Now, feminists have been successful in rooting the course for the girl child but something else they have effectively done is stifling the boy child. Two examples of well-meaning feminist quotes that put the girl on the pedestal while concurrently putting the boy on the back burner are:

One girl is worth more use than 20 boys”- J.M Barrie. (I once asked a couple of girls whether they agree with this quote and they all did).

‘You educate a man;You educate a man. You educate a woman; You educate a generation.’

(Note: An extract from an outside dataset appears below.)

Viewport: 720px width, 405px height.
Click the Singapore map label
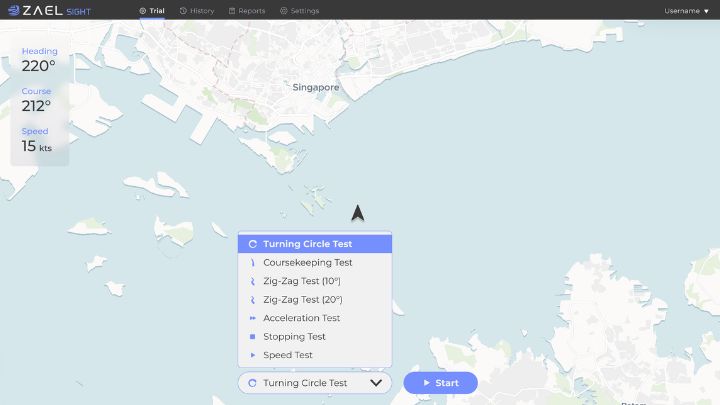click(316, 87)
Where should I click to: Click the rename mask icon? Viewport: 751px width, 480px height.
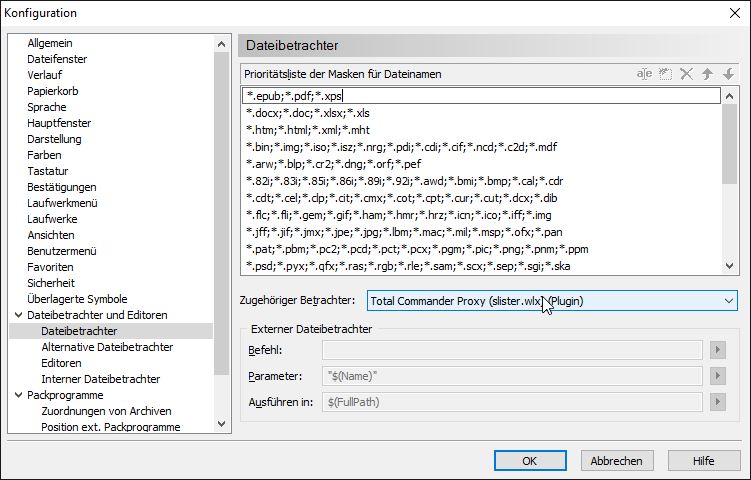coord(645,74)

Whilst it’s important to concede that there is a great deal more to do for the woman and the girl child, it is timely imperative to appreciate that we are experiencing a masculinity and it comes -in my understanding-in at least three ways:

1. A lot of things have changed but not the warped social definition of what being a man is and it has come to hurt us.
The inveterate image of a man as dominant, entitled and stoic is a hitch in his psyche. Times have changed but we are still grappling with it.

One girl friend of mine commented on a post I wrote saying men are scared of successful women. And it’s that. The fact of the matter is, most Kenyan men have grown up being told by older men that they can’t allow women defeat them. There is almost nothing more mortifying for a traditional man than being beaten-literally or otherwise by a woman.
We can’t coast on superiority to be men anymore.

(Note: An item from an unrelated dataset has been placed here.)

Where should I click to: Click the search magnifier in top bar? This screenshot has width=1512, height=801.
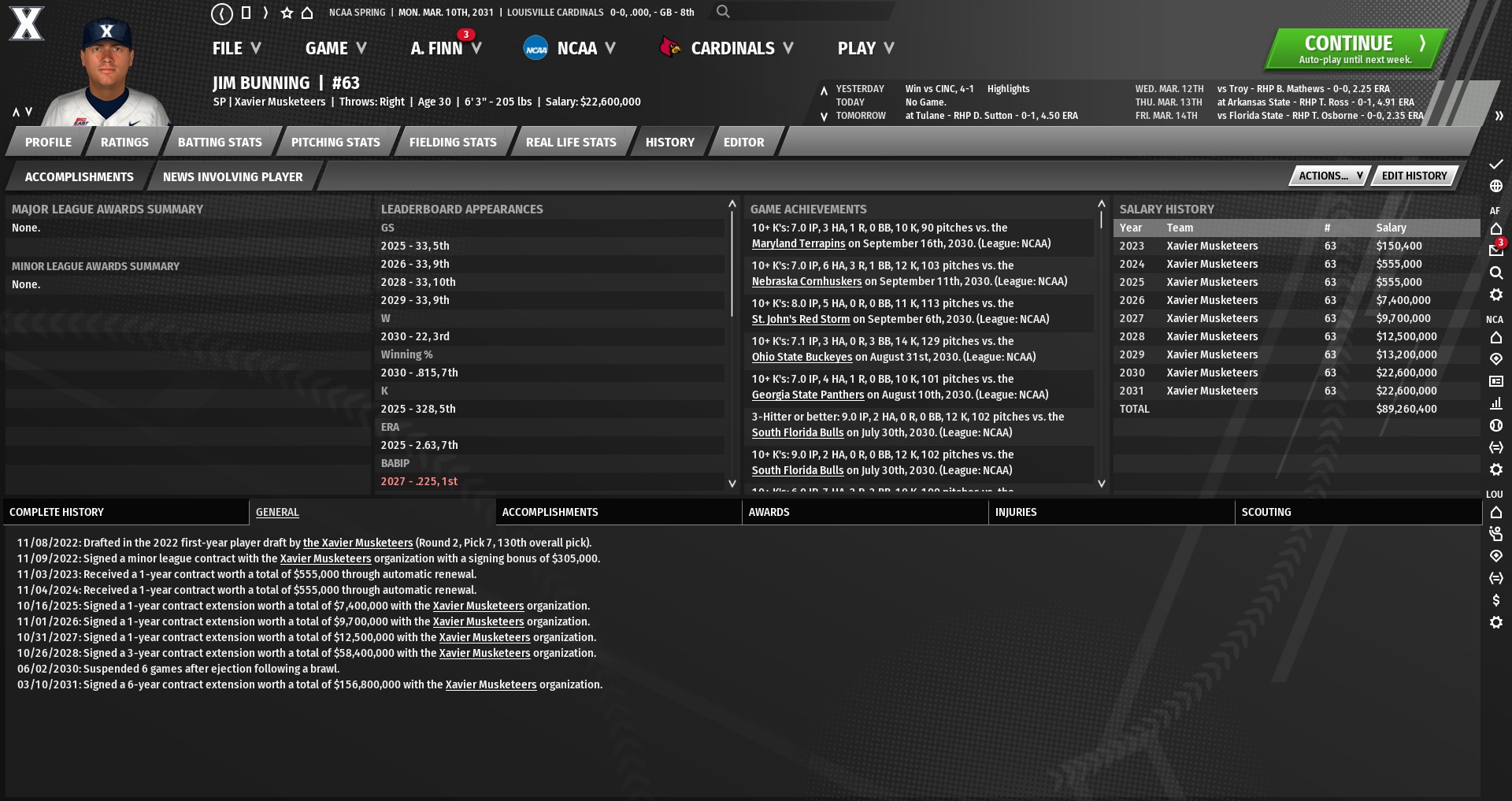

2. There are scathing statistics suggesting that “Boys are more likely to be expelled or kicked out of school, to binge drink, be prescribed drugs, engage in violent crime and to take their own lives.”

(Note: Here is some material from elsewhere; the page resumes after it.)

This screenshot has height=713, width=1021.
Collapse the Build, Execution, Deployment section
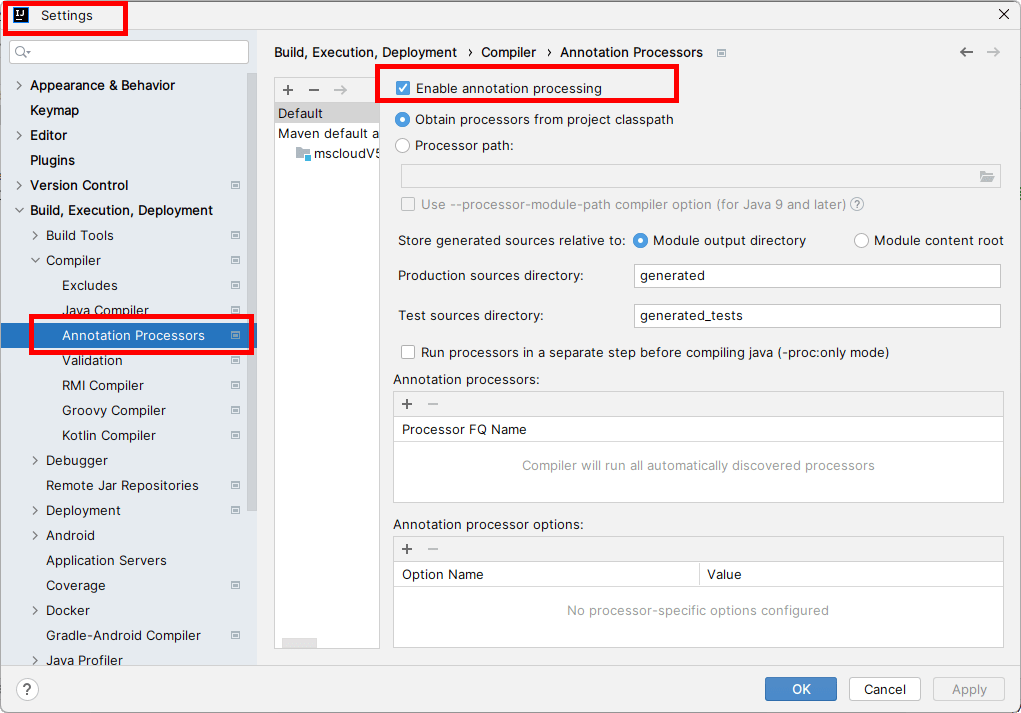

Now, I have written a book. My second chapter ‘Speak Out’ is dedicated mostly to dudes. But why is that? Men are a poor match at managing stress. Rather than talk they seethe in silence, binge drink and break stuff. They stink at looking for help. And they are four times more likely to commit suicide than compatriots, women.

3. Men also face sexism.
Violence( war and massacre) mainly targets men and it started long time ago. Pharaoh, an ancient king of Egypt, ordered the killing of all Israelite baby boys that were born at time when the Israelite population had become a threat to his regime. All female newborns were to be preserved alive.

Even at our age and time, it still does happen. Warfare singles out men.
It is now obvious that in our country domestic violence involving wives battering husbands is common place especially in Nyeri. But there is worse kind of domestic violence that men usually experience. It is emotional violence. It is understated but it’s dangerous. It tears men down.